## EXERCISE REQUIREMENTS:
Scan the listing beneath this sentence. Report each line with the word "agent".
-- THE DATA follows --
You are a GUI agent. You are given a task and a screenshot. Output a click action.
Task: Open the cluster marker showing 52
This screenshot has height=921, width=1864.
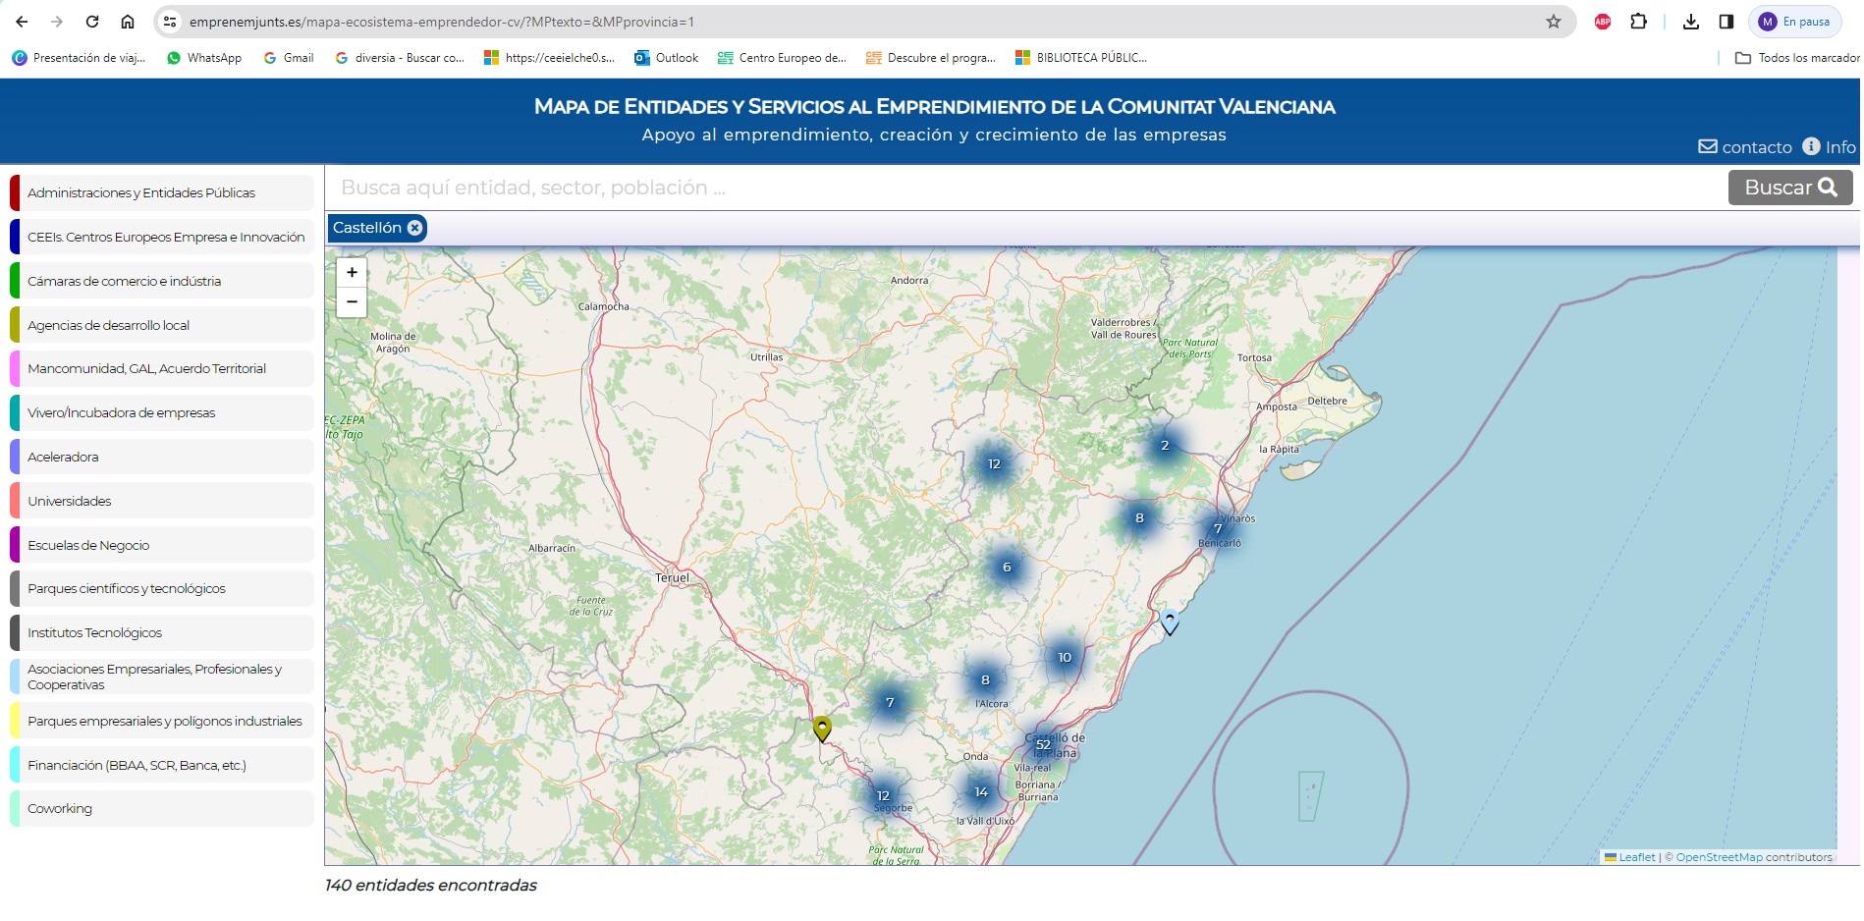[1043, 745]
-- THE DATA concluded --
-- THE DATA follows --
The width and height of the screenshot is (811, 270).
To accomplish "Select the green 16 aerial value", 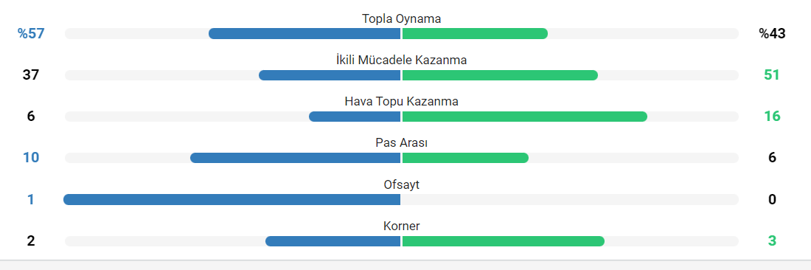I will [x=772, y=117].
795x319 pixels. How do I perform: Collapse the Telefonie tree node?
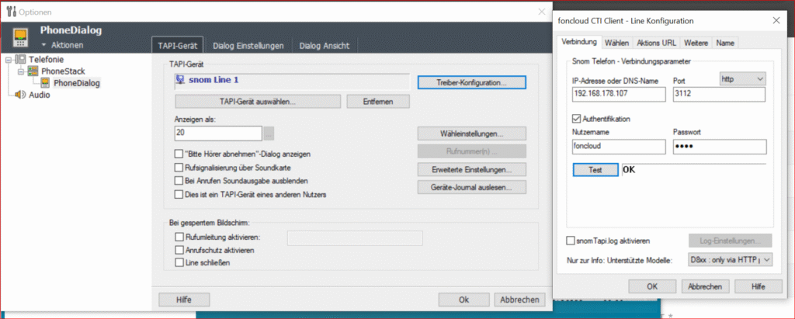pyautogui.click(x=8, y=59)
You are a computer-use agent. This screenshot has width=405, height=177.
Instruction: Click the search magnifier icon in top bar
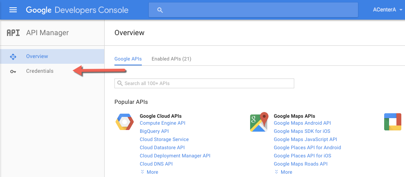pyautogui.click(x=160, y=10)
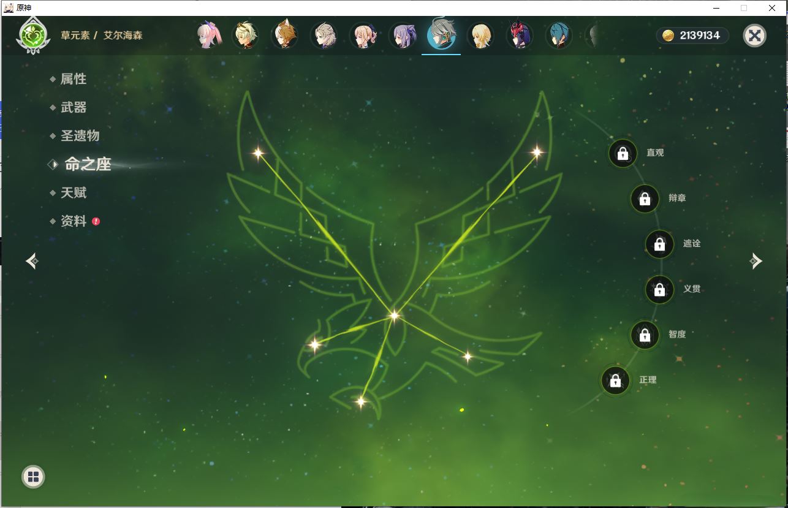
-- THE DATA concluded --
## ANSWER TO THIS EXERCISE:
You are a GUI agent. You are given a task and a screenshot. Output a click action.
You are a computer-use agent. This screenshot has width=405, height=177.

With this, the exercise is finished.